Amazon GuardDuty は、UnauthorizedAccess:IAMUser/InstanceCredentialExfiltration.OutsideAWS の検出結果タイプのアラートを検出しました。
GuardDuty の検出結果タイプである UnauthorizedAccess:IAMUser/InstanceCredentialExfiltration.OutsideAWS は、インスタンス起動ロールを通じて Amazon Elastic Compute Cloud (Amazon EC2) インスタンス専用に作成された AWS 認証情報が外部 IP アドレスから使用されていることを示します。
手順に従って、GuardDuty の検出結果を表示および分析します。その後、検出結果の詳細ペインで、外部 IP アドレスと IAM ユーザー名をメモします。
外部 IP アドレスの所有者が自分または信頼する人である場合、サプレッションルールを使用して検出結果を自動アーカイブできます。
1.外部 IP アドレスが悪意があるものである場合、IAM ユーザーへのすべての許可を拒否できます。
注: IAM ユーザーの許可は、すべての EC2 インスタンスで拒否されます。
2.次のような IAM ユーザーの EC2 インスタンスへのアクセスをブロックする明示的な拒否を持つ IAM ポリシーを作成します。
注意: your-roleID と your-role-session-name をプリンシパル ID に置き換えます。

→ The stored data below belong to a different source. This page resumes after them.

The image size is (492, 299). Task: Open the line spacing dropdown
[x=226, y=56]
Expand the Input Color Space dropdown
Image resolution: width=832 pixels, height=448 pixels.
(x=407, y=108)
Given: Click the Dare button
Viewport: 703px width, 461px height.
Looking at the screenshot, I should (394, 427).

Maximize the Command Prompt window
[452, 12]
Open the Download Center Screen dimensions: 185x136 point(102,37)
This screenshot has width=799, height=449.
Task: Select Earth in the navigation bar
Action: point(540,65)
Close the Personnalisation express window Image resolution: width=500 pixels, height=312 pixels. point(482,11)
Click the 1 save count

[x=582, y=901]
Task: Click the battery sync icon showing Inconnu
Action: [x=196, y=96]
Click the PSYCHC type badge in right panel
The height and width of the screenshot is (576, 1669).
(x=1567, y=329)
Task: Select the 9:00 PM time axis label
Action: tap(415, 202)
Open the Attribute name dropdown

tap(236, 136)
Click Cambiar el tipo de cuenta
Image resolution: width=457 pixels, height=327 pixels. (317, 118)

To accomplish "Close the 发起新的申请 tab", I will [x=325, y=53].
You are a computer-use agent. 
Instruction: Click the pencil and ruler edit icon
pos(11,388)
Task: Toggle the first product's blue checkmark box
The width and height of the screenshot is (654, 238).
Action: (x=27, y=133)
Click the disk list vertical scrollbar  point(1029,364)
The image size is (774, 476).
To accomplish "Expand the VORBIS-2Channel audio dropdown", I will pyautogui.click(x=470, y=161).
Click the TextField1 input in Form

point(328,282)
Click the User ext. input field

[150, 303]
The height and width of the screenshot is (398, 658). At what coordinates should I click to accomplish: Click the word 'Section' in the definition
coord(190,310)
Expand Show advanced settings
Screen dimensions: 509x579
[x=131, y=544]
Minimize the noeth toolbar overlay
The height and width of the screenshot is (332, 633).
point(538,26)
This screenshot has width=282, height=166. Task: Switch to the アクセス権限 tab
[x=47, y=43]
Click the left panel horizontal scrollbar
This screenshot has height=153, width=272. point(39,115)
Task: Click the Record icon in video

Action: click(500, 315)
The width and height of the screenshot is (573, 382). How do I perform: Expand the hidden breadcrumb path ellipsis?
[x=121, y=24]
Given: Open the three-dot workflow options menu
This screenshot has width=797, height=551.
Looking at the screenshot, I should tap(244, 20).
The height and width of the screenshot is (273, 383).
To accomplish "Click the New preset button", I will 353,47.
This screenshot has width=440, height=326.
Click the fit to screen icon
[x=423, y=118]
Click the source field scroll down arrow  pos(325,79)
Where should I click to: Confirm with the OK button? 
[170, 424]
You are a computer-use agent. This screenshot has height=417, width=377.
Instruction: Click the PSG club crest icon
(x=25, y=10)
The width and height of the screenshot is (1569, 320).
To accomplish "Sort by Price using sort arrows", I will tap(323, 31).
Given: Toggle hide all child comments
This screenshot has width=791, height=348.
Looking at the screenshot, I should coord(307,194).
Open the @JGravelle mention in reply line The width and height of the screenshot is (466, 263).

{ "Version": "2012-10-17", "Statement": [ { "Effect": "Deny", "Action": [ "*" ], "Resource": [ "*" ], "Condition": { "StringEquals": { "aws:userId": "your-roleId:your-role-session-name" } } } ] }
3.侵害された EC2 インスタンスの修正の手順に従います。
注: セキュリティのベストプラクティスとして、必ず既存のインスタンスで IMDSv2 を使用することを必須化してください。